== To do ==
Give back exactly the lines from the one that holds "Select image settings sidebar icon" through the final line of the data; omit the pictures and add nothing.

== Records provided ==

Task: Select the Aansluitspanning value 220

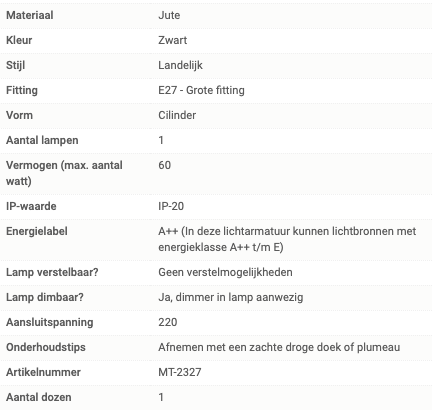Action: 168,322
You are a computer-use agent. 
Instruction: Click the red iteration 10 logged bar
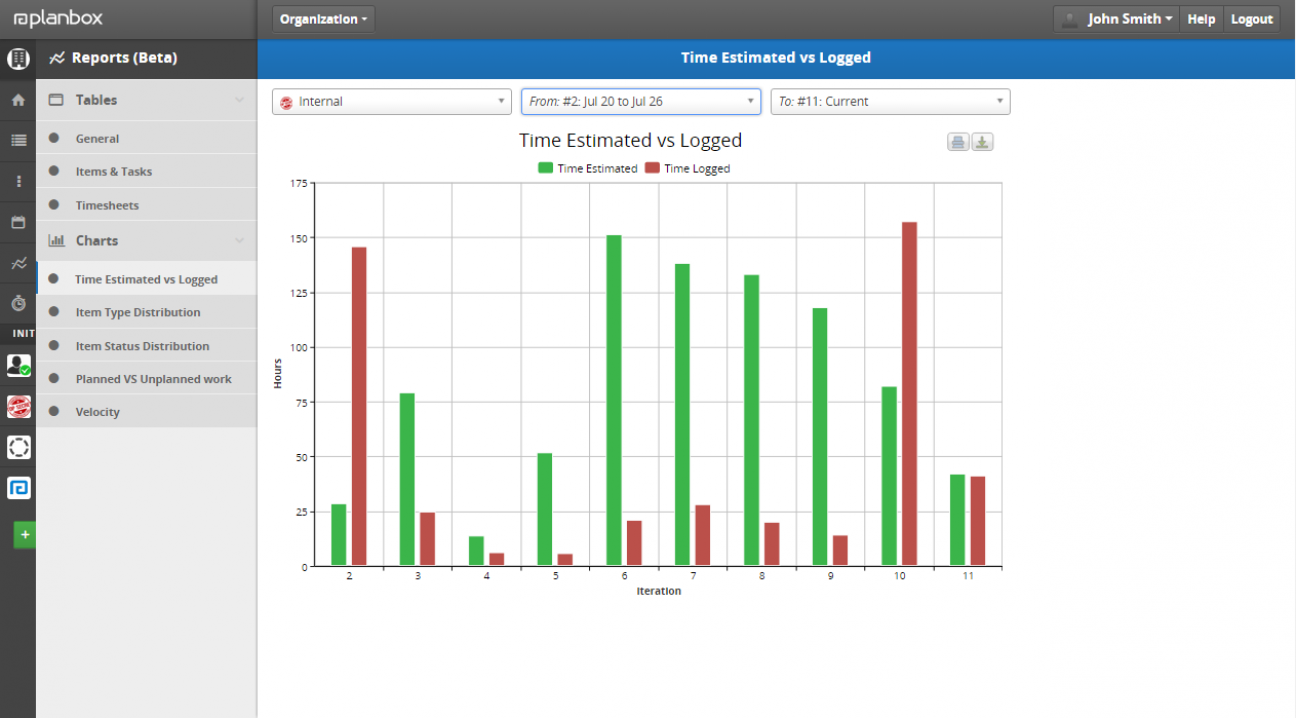pyautogui.click(x=909, y=394)
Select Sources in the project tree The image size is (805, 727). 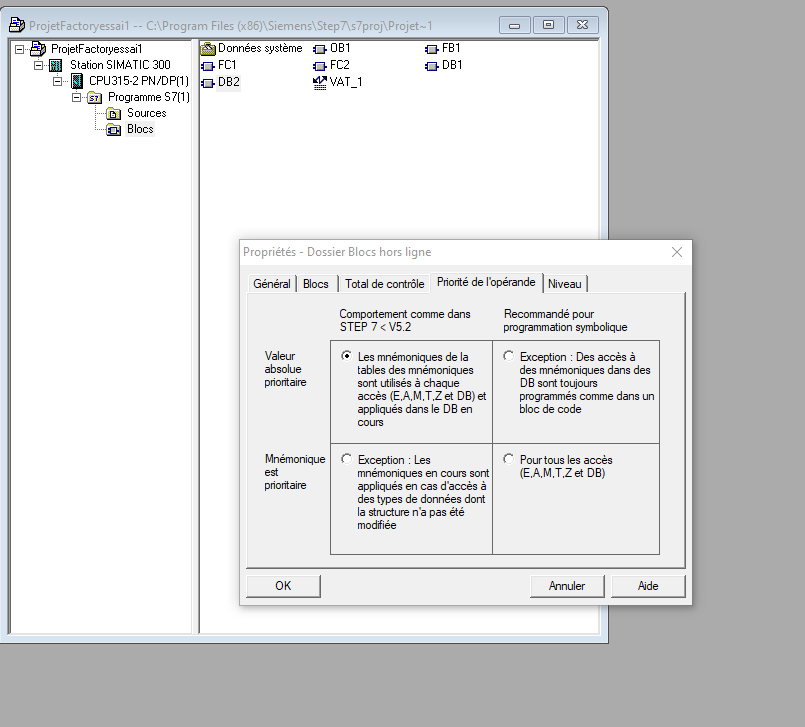coord(146,113)
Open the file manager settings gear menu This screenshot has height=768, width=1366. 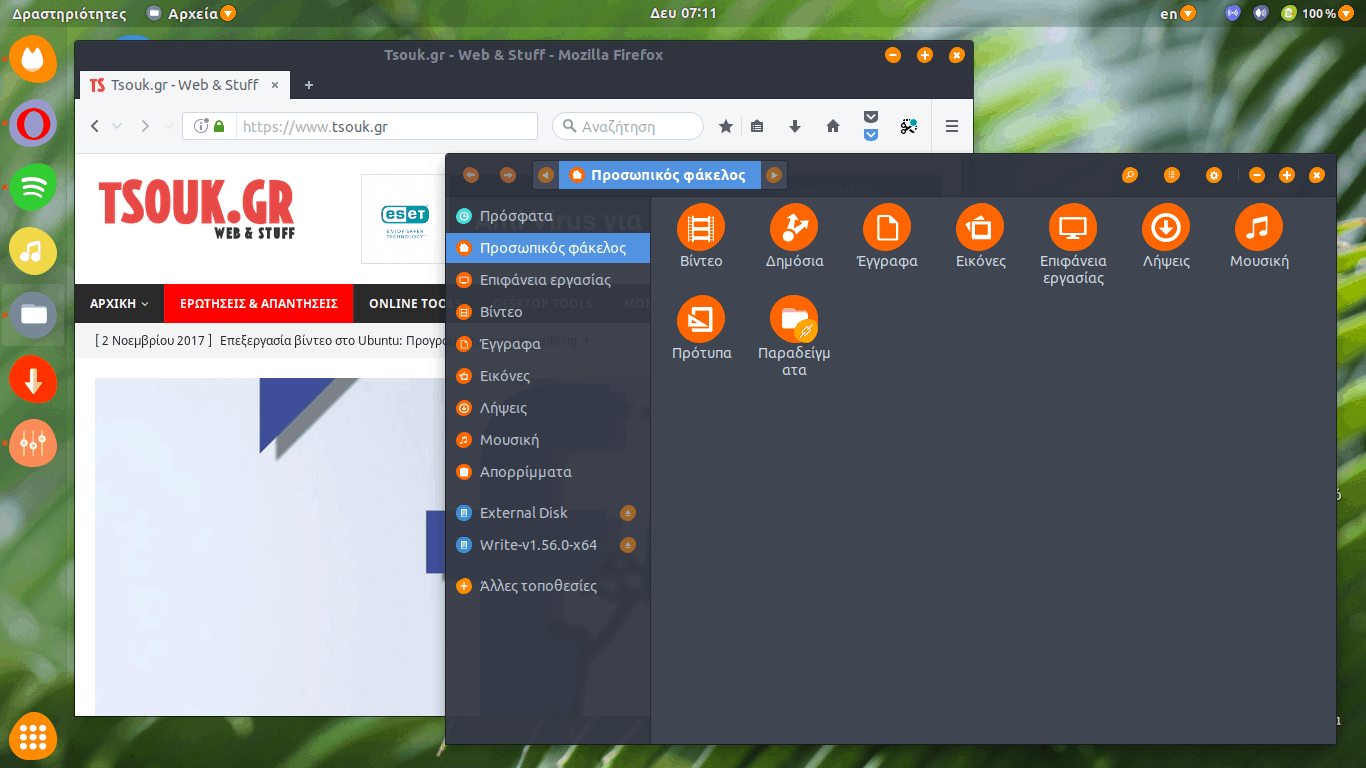(1213, 175)
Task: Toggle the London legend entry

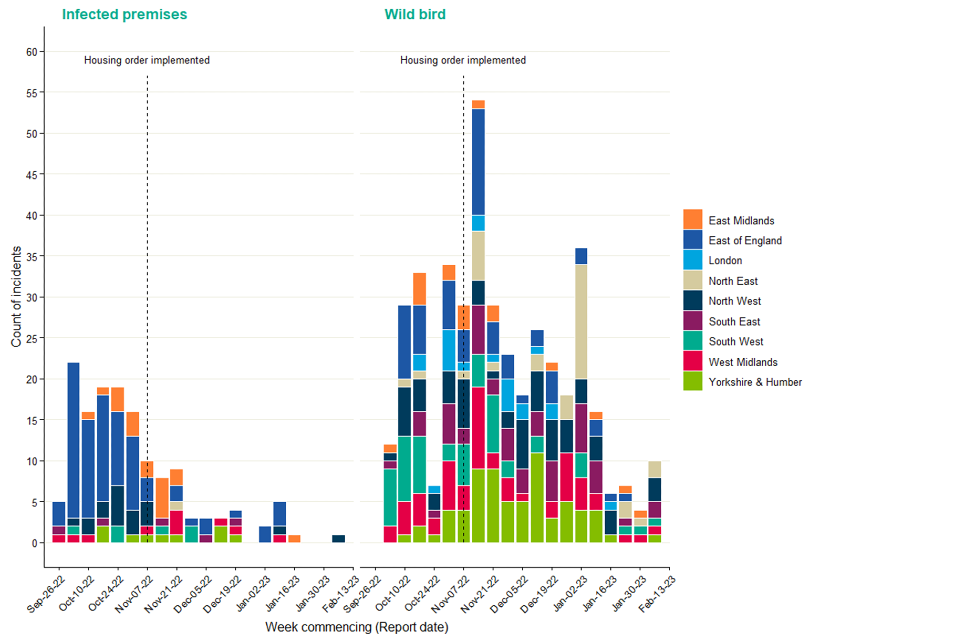Action: pos(691,260)
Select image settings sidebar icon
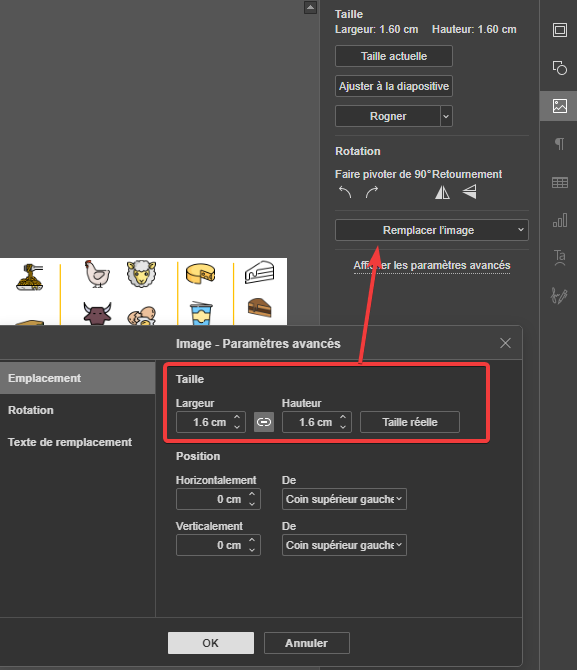The image size is (577, 670). tap(559, 106)
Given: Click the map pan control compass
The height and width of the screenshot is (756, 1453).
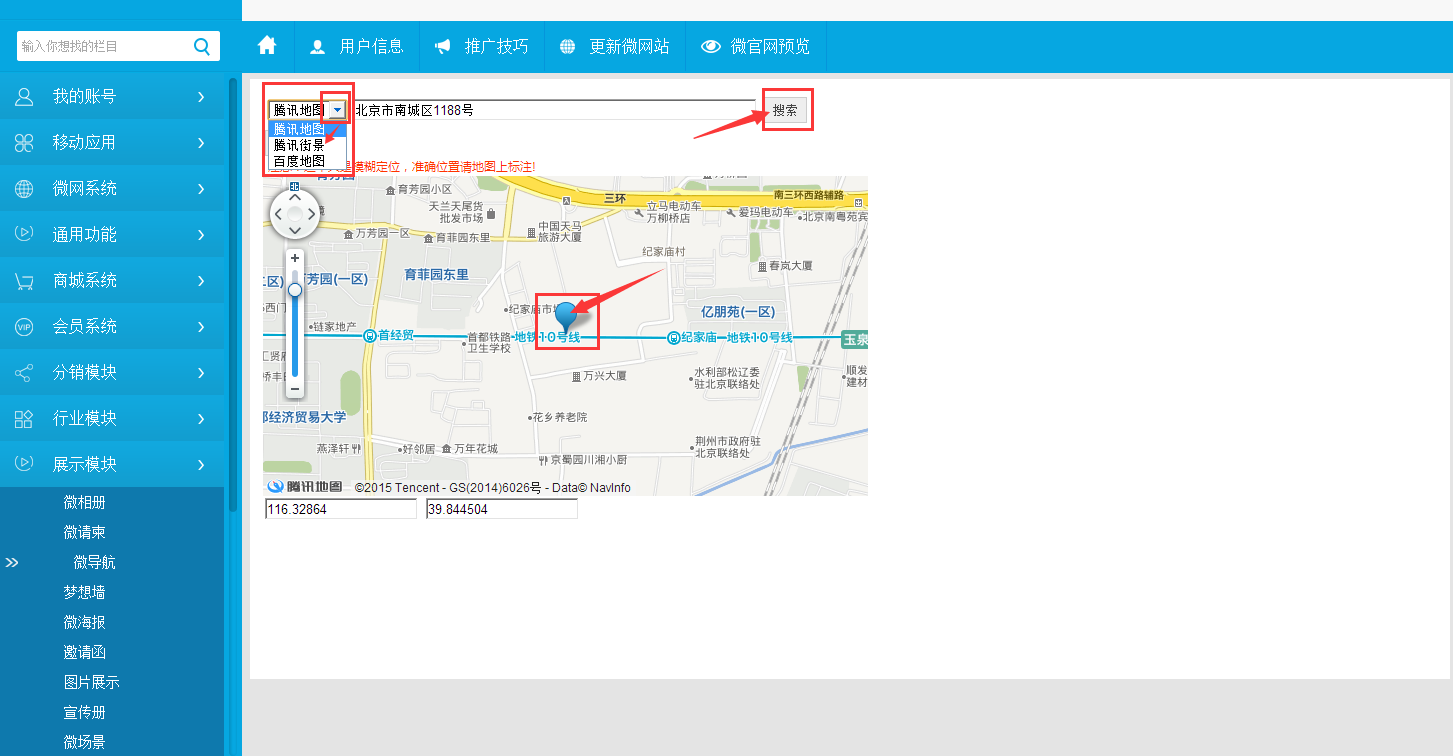Looking at the screenshot, I should click(295, 214).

== Your solution ==
Select image settings sidebar icon
The image size is (577, 670). tap(559, 106)
Given: Click the map pan control compass
The height and width of the screenshot is (756, 1453).
Looking at the screenshot, I should click(295, 214).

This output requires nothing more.